Transformer, c’est modifier un langage
Extrait
de Neuromanagement
Un
établissement financier avait décidé de transformer son  organisation France. L’entreprise était
classiquement structurée  en directions
régionales regroupant les agences. Ces dernières  faisaient marginalement de l’accueil physique
et majoritairement  du contact
téléphonique, et étaient « propriétaires » d’un 
portefeuille clients, ceux qui habitaient sur son territoire. Dans  la nouvelle organisation, elles ont été
maintenues, mais aucun  portefeuille
clients ne leur était plus rattaché : les appels téléphoniques  étaient gérés par un système central qui les
routait  en fonction des disponibilités
locales et de quelques critères de  priorité.
C’était un changement extrêmement important non 
seulement sur le plan technique, mais aussi sur le plan du management  puisque le rôle et le métier de chaque agent
se trouvaient  modifiés en perdant sa
dimension géographique. Dans un  changement
de cette ampleur, le rôle de la Direction - et singulièrement  des Directeurs Régionaux - est essentiel pour
indiquer  la cible et accompagner le
mouvement. Or le métier même du  Directeur
Régional était profondément changé, puisqu’il n’était  plus, lui aussi, responsable géographiquement
des clients. Le  maintien du nom « Directeur
Régional » a été un facteur de  confusion
et n’a pas indiqué la portée du changement, puisque  le mot de « Régional » a été maintenu. Une
appellation comme  « Directeur Délégué »

À faire →
1. Relevez toutes les expressions mises entre guillemets dans l'extrait.
2. Répondez à ces questions d'après l'extrait :
(a) Comment l'entreprise était-elle structurée au départ ?
(b) Dans la nouvelle organisation, qu'est-ce qui gérait les appels téléphoniques ?
(c) Sur quels deux plans le changement était-il important ?
3. Mettez à jour le passage de l'extrait qui va de « Transformer, c’est modifier » à « critères de  priorité. », en remplaçant « système central » par « serveur central ».

Données disponibles →

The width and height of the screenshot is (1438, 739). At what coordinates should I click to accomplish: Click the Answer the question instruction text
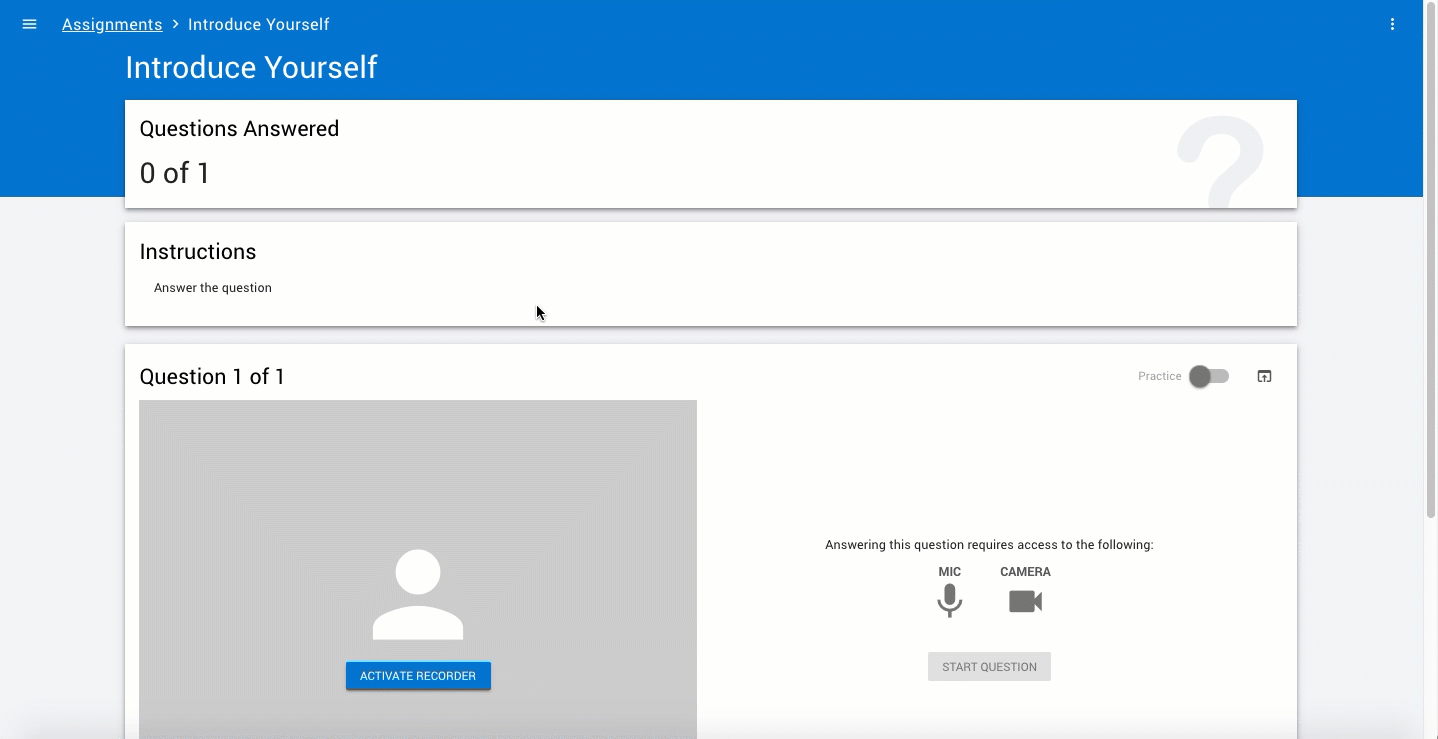point(213,288)
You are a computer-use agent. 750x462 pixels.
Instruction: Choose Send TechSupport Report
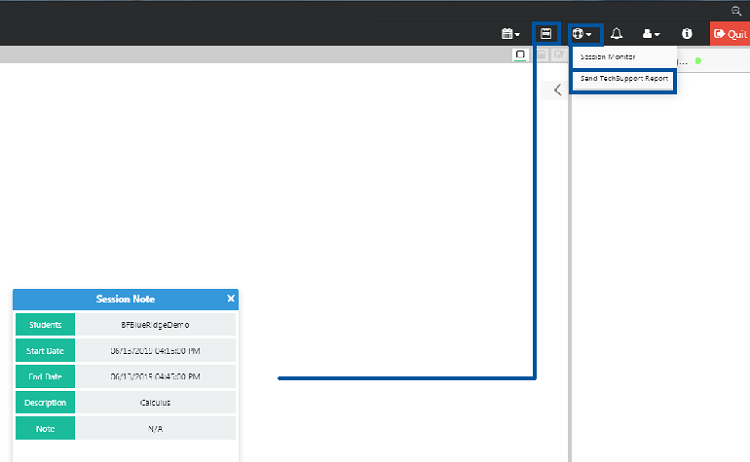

Résultats de l'exercice →
1.
- propriétaires
- Directeur Régional
- Régional
- Directeur Délégué

2.
(a) En directions régionales regroupant les agences.
(b) Un système central, qui les routait selon les disponibilités locales et quelques critères de priorité.
(c) Sur le plan technique et sur le plan du management.

3.
Transformer, c’est modifier un langage
Extrait
de Neuromanagement
Un
établissement financier avait décidé de transformer son  organisation France. L’entreprise était
classiquement structurée  en directions
régionales regroupant les agences. Ces dernières  faisaient marginalement de l’accueil physique
et majoritairement  du contact
téléphonique, et étaient « propriétaires » d’un 
portefeuille clients, ceux qui habitaient sur son territoire. Dans  la nouvelle organisation, elles ont été
maintenues, mais aucun  portefeuille
clients ne leur était plus rattaché : les appels téléphoniques  étaient gérés par un serveur central qui les
routait  en fonction des disponibilités
locales et de quelques critères de  priorité.